Dataset entries:
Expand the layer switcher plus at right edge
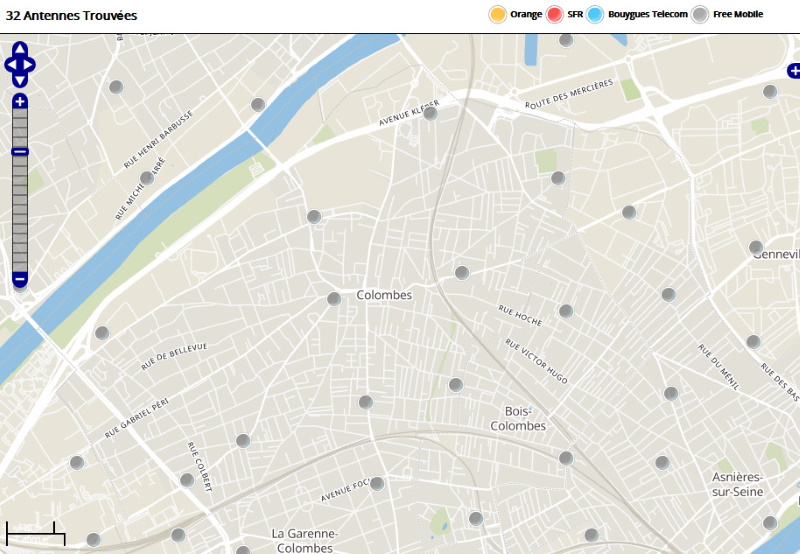The height and width of the screenshot is (554, 800). pyautogui.click(x=794, y=71)
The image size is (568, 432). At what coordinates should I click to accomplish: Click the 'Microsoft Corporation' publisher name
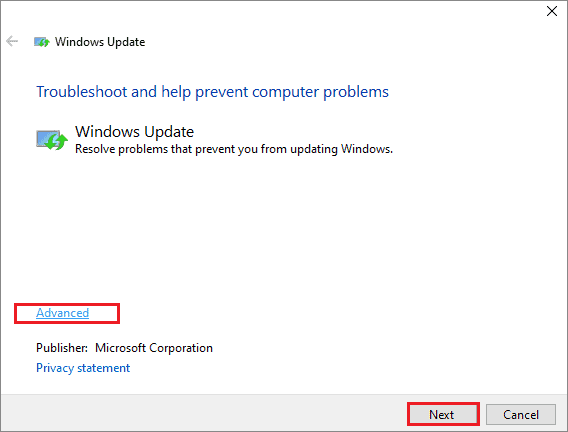coord(154,348)
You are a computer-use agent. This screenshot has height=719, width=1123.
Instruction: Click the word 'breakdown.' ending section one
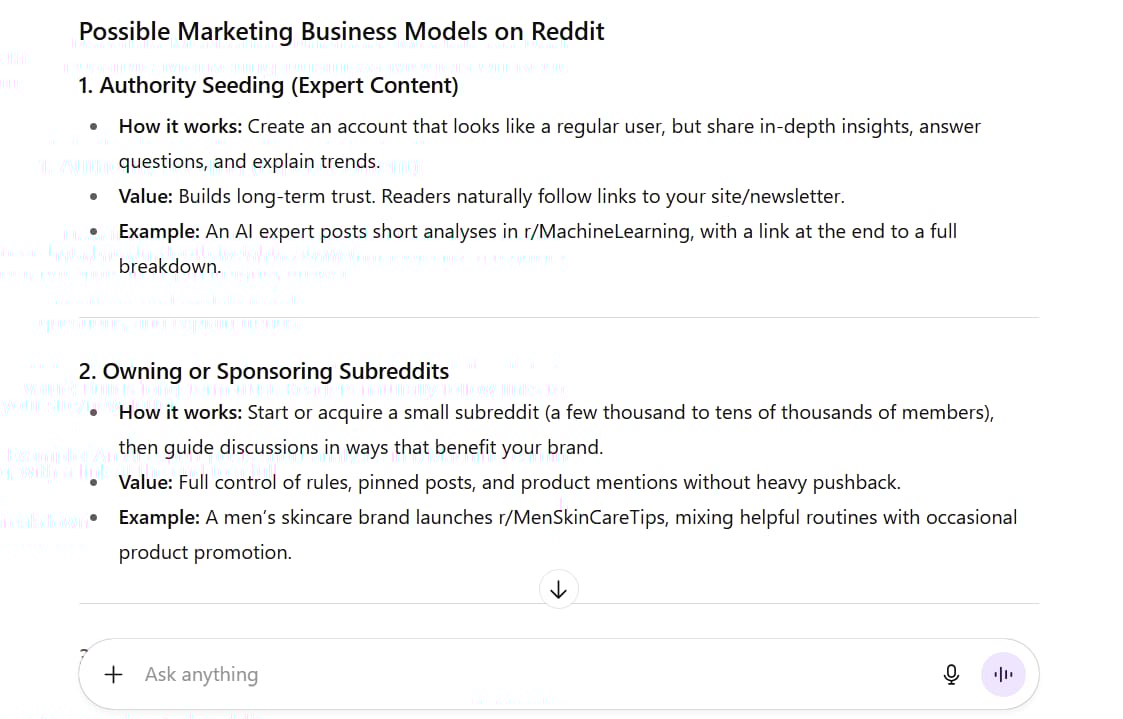(x=170, y=267)
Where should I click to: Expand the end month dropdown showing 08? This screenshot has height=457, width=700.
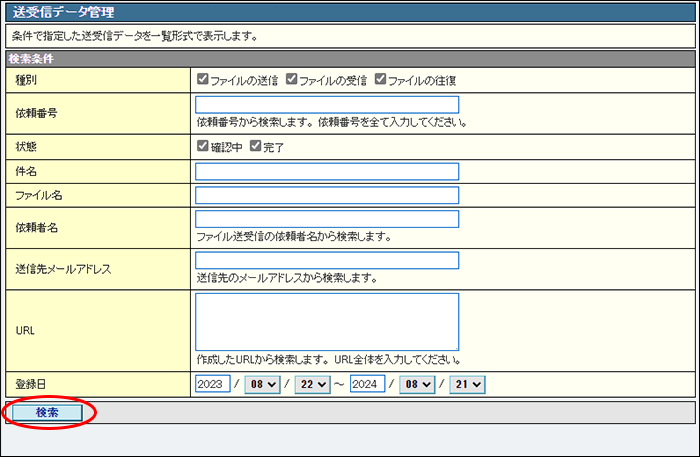(x=415, y=384)
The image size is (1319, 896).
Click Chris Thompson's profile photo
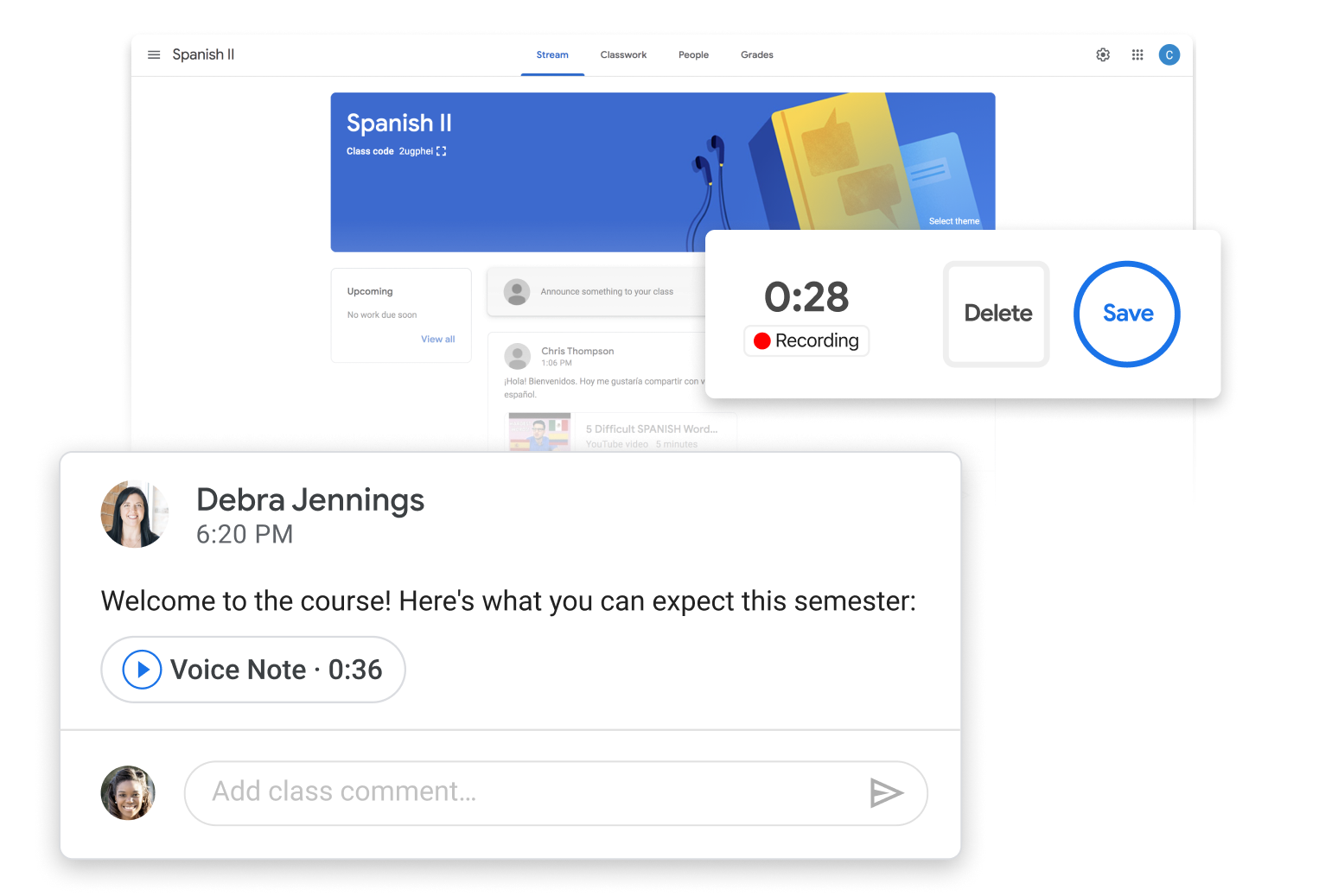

• What the task asks:
No images belong in the copy. Transcribe every record exactly.

• Result below:
Expand the layer switcher plus at right edge
The height and width of the screenshot is (554, 800). pyautogui.click(x=794, y=71)
The image size is (568, 432). At what coordinates should I click to accomplish: Click the 'Microsoft Corporation' publisher name
coord(154,348)
You are a computer-use agent. This screenshot has height=719, width=1123.
Instruction: Click the word 'breakdown.' ending section one
(x=170, y=267)
Where should I click to: Expand the end month dropdown showing 08? This screenshot has height=457, width=700.
(x=415, y=384)
The image size is (1319, 896).
Click Chris Thompson's profile photo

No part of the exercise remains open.